We spent the next hour looking out the windows at the front of the store waiting to see the President drive by in his flag adorned limousine with his entourage of Secret Service men and police officers. After we saw the big episode with the limos we saw a few cars driving down S. Virginia St. in front of our store, so Marie thought that it was safe for me to go run some errands like going to the post office and picking up my car across the street. This was a huge mistake. My co-worker, Heather headed up to the post office, Marie went to pick up Rusty's truck at the car wash and I attempted to drive my little Nissan Sentra across the street back to the store. I was sitting at the intersection looking both ways to make sure there was no oncoming traffic and the young police officer at the intersection approached my window. I rolled down my window in the sweltering Reno summer heat to ask to cross the street. When I asked the officer if I could cross he told me that I would have to make a right turn and find another way into the parking lot. I did what the young man said and made a right turn. Unfortunately, that was another bad idea. I spent the next 35 or 40 minutes driving around the block. I drove only about one mile for the better part of an hour.

I finally made it back to the Borders Bookstore parking lot and attempted to ask the police officer for permission yet again to cross the street. Once again he gave me the same answer and then proceeded to tell me "this is a high security situation, Ma'am." This time I wasn't going to be messed with. I asked him "what kind of threat do you think I am to the President, especially since I saw him leave already and I am sure that he is 30,000 feet in the air by now?" He told me once again that I had to make a right turn and that I couldn't cross the street. I put my car in reverse and parked it sideways, so I could block the traffic behind me. I rolled down all of my windows, and I turned up my music really loud. This was not the end of it.

Using a high-pitched sort of squeal, I screamed as loud as I could at the top of my lungs until my voice was cracking. This is not the sort of thing that I would normally do except the police officers of the greater Reno area had already cost me and my company valuable time and money because one young, rookie cop was trying to act like a big shot.

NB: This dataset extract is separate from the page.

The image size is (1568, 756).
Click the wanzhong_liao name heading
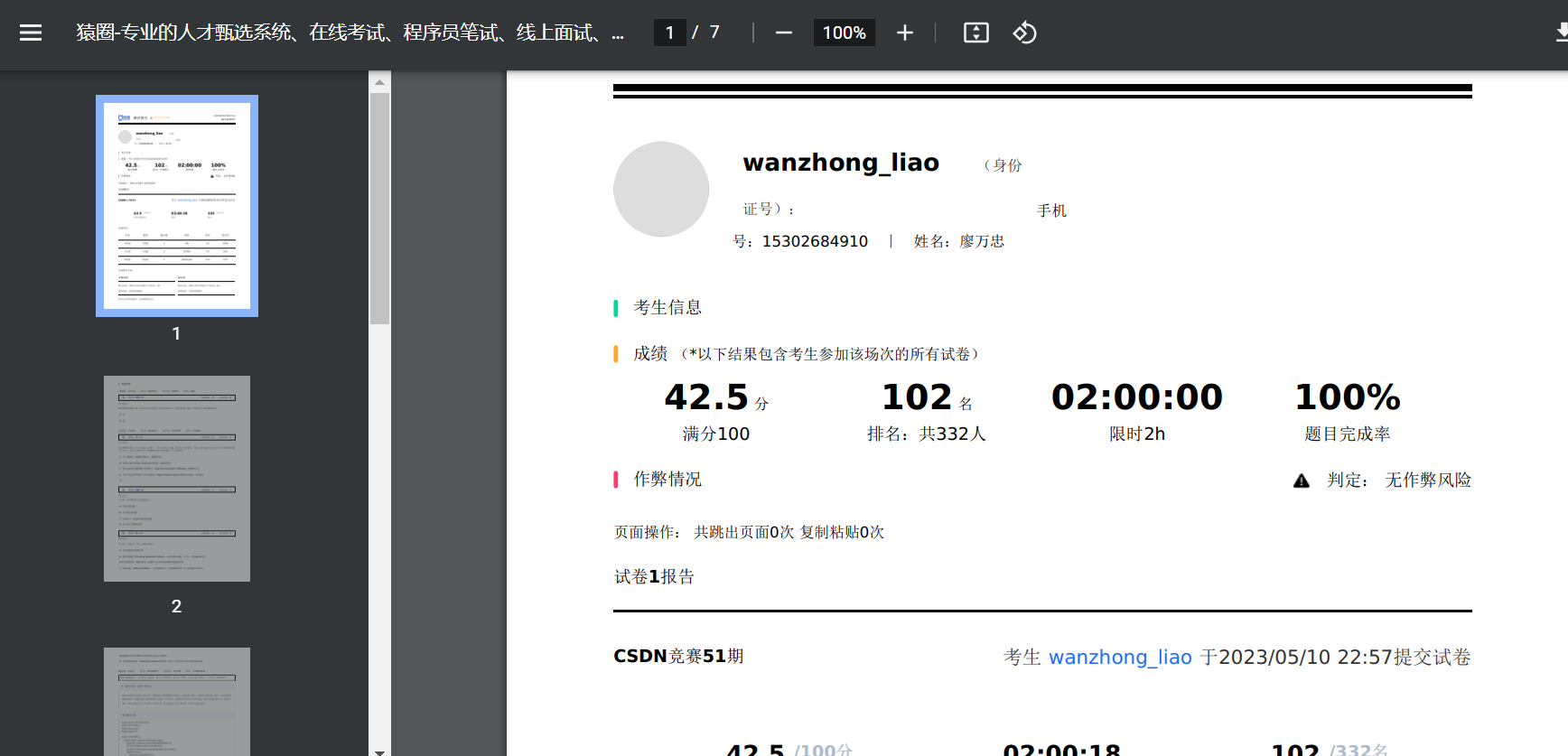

The officer was so surprised that such a small, innocent looking girl could act so irrationally. He told me, "Ma'am, you need to calm down." All I could do was tear out as fast as I could and make a right turn like the young, rookie cop asked me to do. As soon as I made it 200 yards down the street to the light at South McCarran Blvd., the cops down there had just pulled all of the roadblocks off the street and I flipped a U-ee at the light and drove into the parking lot where the store is.

I was so frustrated to return to work and hear Marie tell me that she had just driven across the street with no difficulty at all. There is something to be said about rookie cops that are trying to act like big shots in Reno. This is not the first time an employee of Southgate Coins has run into this obstacle. Maybe that show Reno 911 on Comedy Central is an accurate description of how the "Protectors of the Law" actually protect the civilians in Reno.